Isoflurane effects in rat hippocampal cortex: a quantitative evaluation of different cellular sites of action.

In order to evaluate quantitatively the effects of an inhalation anaesthetic on neuronal excitability and on synaptic transmission in the central nervous system, we have examined the action of isoflurane on slices from rat hippocampal cortex. Isoflurane 1.5% (1.38% anaesthetize 50% of tested rats (MAC)) reduced orthodromically evoked activity in pyramidal cells by 62%. This was due to the combined effects on afferent fibres, excitatory synapses and pyramidal cells. The effect on the postsynaptic neurones was almost as strong as the effect on the excitatory synapses: the population spike evoked by a given synaptic current was reduced by 24%, and the field-EPSP in response to a given afferent fibre volley by 27%. The presynaptic fibre volley was reduced by 17%.
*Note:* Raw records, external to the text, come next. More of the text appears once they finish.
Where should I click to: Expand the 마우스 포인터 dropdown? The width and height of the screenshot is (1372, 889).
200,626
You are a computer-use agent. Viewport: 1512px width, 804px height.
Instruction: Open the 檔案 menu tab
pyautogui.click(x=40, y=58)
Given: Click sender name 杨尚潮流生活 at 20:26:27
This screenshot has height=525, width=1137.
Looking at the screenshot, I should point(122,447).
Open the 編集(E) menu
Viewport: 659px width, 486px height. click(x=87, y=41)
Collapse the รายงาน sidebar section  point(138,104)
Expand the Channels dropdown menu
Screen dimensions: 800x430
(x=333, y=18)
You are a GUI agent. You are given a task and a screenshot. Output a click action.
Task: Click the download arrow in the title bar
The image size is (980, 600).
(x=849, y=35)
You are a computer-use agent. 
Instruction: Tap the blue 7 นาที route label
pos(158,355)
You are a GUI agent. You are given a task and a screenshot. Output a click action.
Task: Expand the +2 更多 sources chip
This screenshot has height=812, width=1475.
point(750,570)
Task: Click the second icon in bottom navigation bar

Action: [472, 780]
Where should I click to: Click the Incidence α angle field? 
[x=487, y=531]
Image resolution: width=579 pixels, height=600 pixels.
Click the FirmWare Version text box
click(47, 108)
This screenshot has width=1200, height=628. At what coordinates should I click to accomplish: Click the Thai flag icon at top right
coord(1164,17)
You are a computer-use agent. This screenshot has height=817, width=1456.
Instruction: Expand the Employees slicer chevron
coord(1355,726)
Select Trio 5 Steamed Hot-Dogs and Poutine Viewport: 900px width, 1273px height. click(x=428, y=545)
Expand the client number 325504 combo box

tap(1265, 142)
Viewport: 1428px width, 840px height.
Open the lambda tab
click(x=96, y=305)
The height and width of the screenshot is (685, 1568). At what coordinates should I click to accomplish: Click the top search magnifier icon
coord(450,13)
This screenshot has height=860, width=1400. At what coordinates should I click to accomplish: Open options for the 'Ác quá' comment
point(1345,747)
The effect of isoflurane on excitatory synaptic transmission in the rat hippocampus.

The purpose of this investigation was to study the effect of isoflurane on excitatory synaptic transmission. Rat hippocampal slices maintained in vitro were used as a model. Isoflurane caused a dose-dependent reduction of the excitatory postsynaptic potential (EPSP); 1.5% isoflurane reduced the EPSP by 35 +/- 9% (mean +/- s.d.) and 3% by 57 +/- 11%. Neither spontaneous nor potassium-stimulated efflux of the glutamate analogue D-(3H)aspartate was changed, but the content of D-(3H)aspartate in slices loaded during isoflurane was reduced to 83 +/- 12% of control (P less than 0.05). The intracellularly recorded response to direct application of glutamate increased by 37 +/- 20% during isoflurane (3%) and 50 +/- 5% during halothane (2%). Isoflurane (3%) enhanced the response to the glutamate receptor agonist quisqualate by 44 +/- 19%, whereas the N-methyl-D-aspartate response was unchanged. Isoflurane enhanced the tetanic depression of the population spike. The present results suggest that isoflurane reduces excitatory synaptic transmission by a presynaptic mechanism.